Я стояла посреди кричащей, толкающей толпы, не слыша криков, не ощущая толчков. Вдруг Валюха дернула меня за рукав. Через секунду мы обе испуганно нырнули в гущу народа, спрятались, будто сами совершили какой-нибудь проступок и нас вот-вот поймают. На самом же деле просто на «пятачке» появилась Макарьиха. Идет — посматривает своими глазками. Если она нас заметит, будет история. Не можем же мы ей объяснить, что бродим по Севбазу потому, что нам дали ответственное задание в пионеротряде. Тогда нам и вовсе не сносить головы. Макарьиха долго топчется на «пятачке», прикидывает на ладони буханку, торгуется, отходит и снова возвращается. Нас совеем затолкали. Какой-то дюжий дядька наступил мне на ногу своим сапожищем, и теперь у меня болит нога. Лучше бы нам досталось другое место, например кино, куда пошли Сережка с Люцией. Наконец, снова и снова ощупав буханку со всех сторон, Макарьиха засовывает ее в сумку и удаляется, продолжая голосить, что переплатила втридорога.

Едва мы успеваем прийти в себя, как перед нами… Тот мальчишка в женском платке был щупленький и юркий… А этот… 

— Валя, — толкаю я Валюху, — это…

Но Валя и сама узнала его. Еще бы! Однажды этот мальчишка так двинул ее, а у меня вырвал книги. Мы потом еще долгое время, возвращаясь из школы, делали крюк, чтобы не ходить по той улице. Мальчишка, конечно, не узнал нас — мало ли девчонок обижал он в своей жизни. Но мы-то его помним. Если человек стукает тебя по шее, его отлично запоминаешь.

Переминаясь с ноги на ногу, наш старый знакомый продает ломти хлеба, держа их на газете.

Ах, какой маленькой кажусь я сейчас сама в этой горластой толпе. Я искоса поглядываю на Валю.

— Может, к вам еще кого добавить? На подкрепление? — сказал Сережка, когда нам достался этот Севбаз, скользнув недовольным взглядом по Вале, которая тут же вся вспыхнула. Конечно, это было бы совсем неплохо, если бы с нами пошел кто-нибудь еще — сам Сережка или Рево, или хотя даже Генка Копылов. От него, правда, мало толку. Пока его растрясешь — Коп-Копа. Но все-таки. Вон он какой здоровенный. Я уже хотела сказать: «Давай, добавляй!» Но тут неожиданно Валюха подняла голову и тихонечко так проговорила:

— Никого не надо. Мы сами.

— Ну что ж, сами — так сами, — тотчас же согласился Сережка, — а то и так хоть разорвись.
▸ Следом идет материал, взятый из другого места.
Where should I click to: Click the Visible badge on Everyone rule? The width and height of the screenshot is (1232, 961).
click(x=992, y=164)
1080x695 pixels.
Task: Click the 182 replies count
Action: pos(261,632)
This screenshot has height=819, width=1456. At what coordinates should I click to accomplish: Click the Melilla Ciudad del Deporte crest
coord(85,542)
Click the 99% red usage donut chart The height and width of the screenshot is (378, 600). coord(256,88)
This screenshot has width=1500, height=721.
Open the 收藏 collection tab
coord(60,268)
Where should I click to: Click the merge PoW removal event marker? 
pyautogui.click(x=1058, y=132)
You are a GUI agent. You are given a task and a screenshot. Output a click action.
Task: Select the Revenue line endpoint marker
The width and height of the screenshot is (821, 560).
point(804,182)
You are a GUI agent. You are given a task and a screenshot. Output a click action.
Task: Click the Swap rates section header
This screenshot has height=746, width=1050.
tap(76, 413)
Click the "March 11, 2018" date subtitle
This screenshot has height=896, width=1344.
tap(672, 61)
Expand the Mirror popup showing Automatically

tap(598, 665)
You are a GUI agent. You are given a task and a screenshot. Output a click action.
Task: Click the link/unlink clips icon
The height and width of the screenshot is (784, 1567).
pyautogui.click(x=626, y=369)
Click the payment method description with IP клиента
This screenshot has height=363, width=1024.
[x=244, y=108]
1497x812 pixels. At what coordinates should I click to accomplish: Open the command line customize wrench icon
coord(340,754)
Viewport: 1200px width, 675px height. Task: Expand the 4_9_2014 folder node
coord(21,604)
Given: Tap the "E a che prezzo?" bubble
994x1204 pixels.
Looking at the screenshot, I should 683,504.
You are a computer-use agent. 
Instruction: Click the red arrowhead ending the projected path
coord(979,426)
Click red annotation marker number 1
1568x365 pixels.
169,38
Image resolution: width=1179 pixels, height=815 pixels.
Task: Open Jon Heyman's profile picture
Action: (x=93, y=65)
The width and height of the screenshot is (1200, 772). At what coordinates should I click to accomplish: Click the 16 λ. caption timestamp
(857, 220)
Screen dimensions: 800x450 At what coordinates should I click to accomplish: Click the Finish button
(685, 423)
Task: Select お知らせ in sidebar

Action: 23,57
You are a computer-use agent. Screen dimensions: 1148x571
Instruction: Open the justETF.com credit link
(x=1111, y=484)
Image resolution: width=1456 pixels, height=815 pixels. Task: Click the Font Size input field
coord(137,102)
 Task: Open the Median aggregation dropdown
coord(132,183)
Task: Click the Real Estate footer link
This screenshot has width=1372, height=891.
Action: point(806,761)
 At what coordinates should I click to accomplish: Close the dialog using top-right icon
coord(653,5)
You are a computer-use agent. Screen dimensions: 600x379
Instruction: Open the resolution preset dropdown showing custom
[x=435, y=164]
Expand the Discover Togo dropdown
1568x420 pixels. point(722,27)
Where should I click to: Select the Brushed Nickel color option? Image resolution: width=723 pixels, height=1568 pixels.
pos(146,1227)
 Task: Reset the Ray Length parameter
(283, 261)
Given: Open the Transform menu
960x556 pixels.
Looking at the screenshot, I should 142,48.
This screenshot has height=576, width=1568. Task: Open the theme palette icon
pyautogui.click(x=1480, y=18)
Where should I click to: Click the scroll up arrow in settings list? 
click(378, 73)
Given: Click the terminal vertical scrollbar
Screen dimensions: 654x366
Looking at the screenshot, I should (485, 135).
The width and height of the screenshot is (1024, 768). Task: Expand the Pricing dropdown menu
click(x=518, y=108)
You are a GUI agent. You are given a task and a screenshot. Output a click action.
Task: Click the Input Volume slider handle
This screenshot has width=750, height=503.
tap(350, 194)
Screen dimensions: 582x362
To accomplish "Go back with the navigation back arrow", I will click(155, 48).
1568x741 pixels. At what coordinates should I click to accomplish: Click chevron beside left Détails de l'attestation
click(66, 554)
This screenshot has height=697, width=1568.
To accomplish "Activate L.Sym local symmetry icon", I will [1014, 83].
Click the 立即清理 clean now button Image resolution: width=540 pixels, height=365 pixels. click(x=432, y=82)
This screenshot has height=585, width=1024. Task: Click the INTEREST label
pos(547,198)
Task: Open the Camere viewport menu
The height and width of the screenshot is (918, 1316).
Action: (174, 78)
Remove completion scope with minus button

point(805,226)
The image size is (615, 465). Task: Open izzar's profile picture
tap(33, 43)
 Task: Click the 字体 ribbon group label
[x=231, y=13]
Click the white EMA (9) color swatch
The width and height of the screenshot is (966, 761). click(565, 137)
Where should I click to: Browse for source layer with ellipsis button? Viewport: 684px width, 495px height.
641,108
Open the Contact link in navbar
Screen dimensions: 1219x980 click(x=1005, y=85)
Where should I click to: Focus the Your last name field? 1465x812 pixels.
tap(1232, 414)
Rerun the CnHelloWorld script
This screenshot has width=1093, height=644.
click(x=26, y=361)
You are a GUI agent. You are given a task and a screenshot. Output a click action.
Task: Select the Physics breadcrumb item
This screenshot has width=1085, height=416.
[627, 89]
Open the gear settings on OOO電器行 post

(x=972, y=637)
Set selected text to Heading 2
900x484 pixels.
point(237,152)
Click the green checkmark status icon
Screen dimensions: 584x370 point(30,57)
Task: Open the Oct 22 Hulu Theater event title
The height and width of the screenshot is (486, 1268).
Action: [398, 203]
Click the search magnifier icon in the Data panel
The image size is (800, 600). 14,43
Мы с Люськой пойдем в кино. Сима с Генкой — на площадь, где магазин. А Рево с Верой — к вокзалу.

Что же нам делать? Как поступить? Нам сказано действовать по своему усмотрению в зависимости от обстоятельств. По своему усмотрению можно действовать по-разному, можно уйти. Основания, кажется, для таких действий веские. Ах, как хочется сейчас уйти или даже не уйти, а просто стоять на месте. Но тут я вспоминаю Славу, его встречу со шпионом. Славе было страшней. Там был враг, он мог убить и действительно чуть не убил Славу. А тут нас ведь не убьют. Ну, просто отлупит этот мальчишка, уговариваю я сама себя. Валя дотрагивается до моей руки.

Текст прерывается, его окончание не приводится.